**Task goal:**
Could you print, exactly as they stand, the lines from the one holding "Task: Open Agency in sidebar" to the end of the data below, and nothing more?

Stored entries
====================

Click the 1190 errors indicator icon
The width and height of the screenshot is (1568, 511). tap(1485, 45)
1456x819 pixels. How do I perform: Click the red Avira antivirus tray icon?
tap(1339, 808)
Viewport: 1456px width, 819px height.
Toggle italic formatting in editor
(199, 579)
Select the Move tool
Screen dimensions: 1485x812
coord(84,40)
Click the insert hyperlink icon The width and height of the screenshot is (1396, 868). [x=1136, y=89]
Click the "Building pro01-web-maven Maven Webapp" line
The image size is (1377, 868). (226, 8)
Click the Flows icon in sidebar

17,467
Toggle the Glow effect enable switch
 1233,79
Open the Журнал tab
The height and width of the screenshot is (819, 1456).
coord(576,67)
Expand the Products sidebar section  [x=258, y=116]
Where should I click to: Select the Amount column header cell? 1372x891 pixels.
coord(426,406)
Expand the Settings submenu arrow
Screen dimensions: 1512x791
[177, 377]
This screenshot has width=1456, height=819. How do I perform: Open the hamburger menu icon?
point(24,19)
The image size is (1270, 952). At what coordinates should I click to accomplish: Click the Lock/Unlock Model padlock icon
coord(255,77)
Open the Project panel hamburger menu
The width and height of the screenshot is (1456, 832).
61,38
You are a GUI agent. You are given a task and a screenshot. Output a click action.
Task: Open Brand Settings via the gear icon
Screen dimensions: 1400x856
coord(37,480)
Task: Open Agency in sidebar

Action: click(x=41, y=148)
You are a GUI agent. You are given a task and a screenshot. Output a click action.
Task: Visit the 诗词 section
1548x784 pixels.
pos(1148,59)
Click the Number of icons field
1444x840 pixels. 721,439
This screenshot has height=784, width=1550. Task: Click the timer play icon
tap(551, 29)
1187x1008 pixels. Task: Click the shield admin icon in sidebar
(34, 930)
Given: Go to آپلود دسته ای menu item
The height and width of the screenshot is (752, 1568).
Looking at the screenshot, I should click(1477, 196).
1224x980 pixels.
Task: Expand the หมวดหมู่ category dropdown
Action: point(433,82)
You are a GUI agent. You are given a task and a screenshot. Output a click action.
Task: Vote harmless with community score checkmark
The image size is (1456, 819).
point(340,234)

====================

**Exercise response:**
Task: Open Agency in sidebar

Action: click(x=41, y=148)
You are a GUI agent. You are given a task and a screenshot. Output a click action.
Task: Visit the 诗词 section
1548x784 pixels.
pos(1148,59)
Click the Number of icons field
1444x840 pixels. 721,439
This screenshot has height=784, width=1550. Task: Click the timer play icon
tap(551, 29)
1187x1008 pixels. Task: Click the shield admin icon in sidebar
(34, 930)
Given: Go to آپلود دسته ای menu item
The height and width of the screenshot is (752, 1568).
Looking at the screenshot, I should click(1477, 196).
1224x980 pixels.
Task: Expand the หมวดหมู่ category dropdown
Action: point(433,82)
You are a GUI agent. You are given a task and a screenshot. Output a click action.
Task: Vote harmless with community score checkmark
The image size is (1456, 819).
point(340,234)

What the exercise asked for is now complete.